EXERCISE INSTRUCTIONS:
Provide only the number of lines in the listing that contain the word "tweet".
═════ RECORDS FOR THE EXERCISE ═════
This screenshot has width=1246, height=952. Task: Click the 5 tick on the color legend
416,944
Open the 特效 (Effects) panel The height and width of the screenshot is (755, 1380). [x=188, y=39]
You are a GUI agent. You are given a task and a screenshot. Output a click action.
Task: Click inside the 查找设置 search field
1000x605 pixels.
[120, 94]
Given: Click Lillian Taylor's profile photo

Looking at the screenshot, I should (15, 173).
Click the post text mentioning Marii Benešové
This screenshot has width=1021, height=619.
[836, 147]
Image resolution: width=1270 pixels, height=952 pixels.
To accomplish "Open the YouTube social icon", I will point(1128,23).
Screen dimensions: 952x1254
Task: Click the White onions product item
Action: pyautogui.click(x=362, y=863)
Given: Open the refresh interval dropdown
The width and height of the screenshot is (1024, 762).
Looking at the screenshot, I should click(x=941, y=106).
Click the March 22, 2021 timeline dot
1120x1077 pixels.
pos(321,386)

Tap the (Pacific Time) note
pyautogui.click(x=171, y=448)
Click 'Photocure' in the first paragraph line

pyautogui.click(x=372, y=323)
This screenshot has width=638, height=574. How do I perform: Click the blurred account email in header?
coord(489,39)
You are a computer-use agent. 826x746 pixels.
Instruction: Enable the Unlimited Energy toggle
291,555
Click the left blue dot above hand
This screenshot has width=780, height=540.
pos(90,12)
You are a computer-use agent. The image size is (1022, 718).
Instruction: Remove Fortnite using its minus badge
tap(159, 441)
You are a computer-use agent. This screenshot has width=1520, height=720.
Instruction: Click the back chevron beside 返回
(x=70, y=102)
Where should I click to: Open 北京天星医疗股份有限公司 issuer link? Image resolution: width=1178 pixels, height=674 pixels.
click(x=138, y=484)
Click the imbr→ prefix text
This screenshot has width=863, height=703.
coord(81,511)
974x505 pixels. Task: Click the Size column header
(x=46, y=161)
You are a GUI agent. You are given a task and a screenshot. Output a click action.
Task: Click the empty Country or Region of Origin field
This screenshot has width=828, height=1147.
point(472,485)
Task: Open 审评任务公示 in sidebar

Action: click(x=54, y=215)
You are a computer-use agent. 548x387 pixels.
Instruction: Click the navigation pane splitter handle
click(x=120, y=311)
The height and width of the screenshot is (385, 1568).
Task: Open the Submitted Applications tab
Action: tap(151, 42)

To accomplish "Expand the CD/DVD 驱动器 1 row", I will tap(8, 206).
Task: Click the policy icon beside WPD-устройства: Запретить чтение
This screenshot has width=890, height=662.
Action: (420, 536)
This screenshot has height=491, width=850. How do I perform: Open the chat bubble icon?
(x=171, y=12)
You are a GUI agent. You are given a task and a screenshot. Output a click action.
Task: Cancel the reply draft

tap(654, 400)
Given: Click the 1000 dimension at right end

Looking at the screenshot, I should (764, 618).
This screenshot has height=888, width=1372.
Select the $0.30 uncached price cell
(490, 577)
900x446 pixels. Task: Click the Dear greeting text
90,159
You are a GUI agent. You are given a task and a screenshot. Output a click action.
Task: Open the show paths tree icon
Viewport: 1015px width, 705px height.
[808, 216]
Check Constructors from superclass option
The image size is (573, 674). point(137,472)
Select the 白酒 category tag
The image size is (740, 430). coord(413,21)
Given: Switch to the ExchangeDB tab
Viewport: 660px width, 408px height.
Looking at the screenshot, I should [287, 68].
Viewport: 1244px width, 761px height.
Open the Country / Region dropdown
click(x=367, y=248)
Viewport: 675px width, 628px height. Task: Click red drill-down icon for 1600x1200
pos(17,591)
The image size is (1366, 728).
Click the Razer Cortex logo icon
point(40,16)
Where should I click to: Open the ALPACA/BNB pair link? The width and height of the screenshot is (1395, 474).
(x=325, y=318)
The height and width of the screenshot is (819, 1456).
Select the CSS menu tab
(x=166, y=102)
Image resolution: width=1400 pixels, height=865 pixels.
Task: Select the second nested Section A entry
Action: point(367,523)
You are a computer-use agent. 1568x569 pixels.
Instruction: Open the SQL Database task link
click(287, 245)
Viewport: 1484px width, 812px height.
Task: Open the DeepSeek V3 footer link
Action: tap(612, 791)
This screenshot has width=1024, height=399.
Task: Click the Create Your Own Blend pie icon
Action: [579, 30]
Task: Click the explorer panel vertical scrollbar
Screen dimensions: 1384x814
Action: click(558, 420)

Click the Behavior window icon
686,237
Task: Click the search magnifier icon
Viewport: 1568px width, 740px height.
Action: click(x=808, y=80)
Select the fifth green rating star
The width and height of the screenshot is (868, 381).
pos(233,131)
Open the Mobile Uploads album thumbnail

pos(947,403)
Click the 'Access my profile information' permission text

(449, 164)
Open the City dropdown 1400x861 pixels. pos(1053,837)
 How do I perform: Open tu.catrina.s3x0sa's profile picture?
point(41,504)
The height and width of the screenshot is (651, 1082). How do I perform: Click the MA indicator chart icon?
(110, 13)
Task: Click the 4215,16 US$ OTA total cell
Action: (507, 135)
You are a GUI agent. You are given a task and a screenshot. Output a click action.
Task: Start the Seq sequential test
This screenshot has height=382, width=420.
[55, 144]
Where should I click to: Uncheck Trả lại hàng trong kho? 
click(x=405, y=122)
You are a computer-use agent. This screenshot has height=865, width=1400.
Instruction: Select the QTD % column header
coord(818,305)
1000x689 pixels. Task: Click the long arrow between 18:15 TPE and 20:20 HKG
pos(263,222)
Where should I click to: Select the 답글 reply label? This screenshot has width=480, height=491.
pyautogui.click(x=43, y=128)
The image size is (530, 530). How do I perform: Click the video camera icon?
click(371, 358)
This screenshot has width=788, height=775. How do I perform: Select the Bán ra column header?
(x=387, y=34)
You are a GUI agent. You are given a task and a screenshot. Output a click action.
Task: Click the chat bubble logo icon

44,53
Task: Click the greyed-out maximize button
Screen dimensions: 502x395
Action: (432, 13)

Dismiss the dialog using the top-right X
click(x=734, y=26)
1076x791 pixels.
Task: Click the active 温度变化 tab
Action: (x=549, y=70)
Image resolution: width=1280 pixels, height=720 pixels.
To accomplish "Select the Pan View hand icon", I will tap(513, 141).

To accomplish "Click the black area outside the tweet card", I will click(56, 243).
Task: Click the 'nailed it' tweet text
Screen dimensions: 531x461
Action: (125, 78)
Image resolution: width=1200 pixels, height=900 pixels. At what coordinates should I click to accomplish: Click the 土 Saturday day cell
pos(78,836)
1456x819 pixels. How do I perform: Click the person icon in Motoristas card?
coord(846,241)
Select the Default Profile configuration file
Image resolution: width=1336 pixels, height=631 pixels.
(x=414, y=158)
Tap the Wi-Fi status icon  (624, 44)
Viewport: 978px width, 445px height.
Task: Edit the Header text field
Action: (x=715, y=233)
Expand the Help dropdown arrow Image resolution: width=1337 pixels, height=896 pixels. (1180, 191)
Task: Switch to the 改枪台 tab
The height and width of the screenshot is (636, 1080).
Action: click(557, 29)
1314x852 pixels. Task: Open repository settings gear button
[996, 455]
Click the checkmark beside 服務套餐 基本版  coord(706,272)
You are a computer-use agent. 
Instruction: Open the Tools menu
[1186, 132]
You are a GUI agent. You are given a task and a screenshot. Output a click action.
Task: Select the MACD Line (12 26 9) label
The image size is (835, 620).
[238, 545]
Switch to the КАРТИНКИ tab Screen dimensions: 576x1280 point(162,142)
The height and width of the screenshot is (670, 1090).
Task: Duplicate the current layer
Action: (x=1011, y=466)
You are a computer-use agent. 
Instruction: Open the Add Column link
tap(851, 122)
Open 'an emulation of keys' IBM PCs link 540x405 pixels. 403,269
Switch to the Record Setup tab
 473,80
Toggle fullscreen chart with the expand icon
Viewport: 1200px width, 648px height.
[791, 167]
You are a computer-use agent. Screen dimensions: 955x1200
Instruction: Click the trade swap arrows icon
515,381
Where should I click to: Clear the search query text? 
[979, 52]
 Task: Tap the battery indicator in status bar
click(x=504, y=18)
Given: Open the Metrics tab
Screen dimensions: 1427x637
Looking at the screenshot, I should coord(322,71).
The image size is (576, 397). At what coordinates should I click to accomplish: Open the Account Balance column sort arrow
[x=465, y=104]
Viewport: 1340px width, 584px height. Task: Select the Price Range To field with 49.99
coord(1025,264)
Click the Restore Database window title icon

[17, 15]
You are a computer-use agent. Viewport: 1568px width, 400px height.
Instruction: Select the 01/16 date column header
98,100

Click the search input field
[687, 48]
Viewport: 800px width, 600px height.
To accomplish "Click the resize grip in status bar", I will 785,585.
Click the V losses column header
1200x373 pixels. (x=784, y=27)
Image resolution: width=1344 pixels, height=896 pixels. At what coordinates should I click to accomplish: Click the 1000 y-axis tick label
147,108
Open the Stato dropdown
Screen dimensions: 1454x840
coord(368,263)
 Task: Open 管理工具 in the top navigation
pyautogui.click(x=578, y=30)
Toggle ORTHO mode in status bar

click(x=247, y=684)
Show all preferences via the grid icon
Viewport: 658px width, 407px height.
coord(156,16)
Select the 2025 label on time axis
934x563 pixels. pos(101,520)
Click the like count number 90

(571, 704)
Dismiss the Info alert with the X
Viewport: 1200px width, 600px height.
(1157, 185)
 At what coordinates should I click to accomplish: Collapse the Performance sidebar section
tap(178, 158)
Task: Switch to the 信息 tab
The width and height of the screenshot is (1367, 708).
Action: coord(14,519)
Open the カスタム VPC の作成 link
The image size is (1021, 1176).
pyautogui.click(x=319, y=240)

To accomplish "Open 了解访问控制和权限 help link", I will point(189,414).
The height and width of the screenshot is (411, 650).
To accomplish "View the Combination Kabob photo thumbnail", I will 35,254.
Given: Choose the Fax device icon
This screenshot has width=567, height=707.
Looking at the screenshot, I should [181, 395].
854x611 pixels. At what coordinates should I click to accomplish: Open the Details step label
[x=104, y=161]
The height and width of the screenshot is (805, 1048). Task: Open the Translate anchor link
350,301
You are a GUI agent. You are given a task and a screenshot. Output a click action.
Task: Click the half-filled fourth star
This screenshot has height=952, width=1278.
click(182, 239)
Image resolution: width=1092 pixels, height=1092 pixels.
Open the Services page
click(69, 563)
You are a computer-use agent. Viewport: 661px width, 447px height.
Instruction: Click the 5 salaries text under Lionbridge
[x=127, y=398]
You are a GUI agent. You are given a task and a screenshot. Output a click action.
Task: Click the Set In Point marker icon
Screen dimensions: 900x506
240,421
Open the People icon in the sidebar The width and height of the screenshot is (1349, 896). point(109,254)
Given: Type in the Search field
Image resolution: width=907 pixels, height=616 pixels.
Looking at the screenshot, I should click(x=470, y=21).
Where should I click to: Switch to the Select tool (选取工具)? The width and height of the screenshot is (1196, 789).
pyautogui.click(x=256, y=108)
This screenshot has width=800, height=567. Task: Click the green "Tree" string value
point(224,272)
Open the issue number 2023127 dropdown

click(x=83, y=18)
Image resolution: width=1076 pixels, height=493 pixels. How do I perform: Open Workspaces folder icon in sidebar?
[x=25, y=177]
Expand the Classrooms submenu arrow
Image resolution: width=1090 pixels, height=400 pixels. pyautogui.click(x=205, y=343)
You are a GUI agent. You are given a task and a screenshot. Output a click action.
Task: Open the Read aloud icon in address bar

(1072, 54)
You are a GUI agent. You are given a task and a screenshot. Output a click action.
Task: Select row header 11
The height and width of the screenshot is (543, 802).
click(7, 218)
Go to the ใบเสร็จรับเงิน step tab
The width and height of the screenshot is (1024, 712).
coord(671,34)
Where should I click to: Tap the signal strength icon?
═════
WRITTEN SOLUTION:
2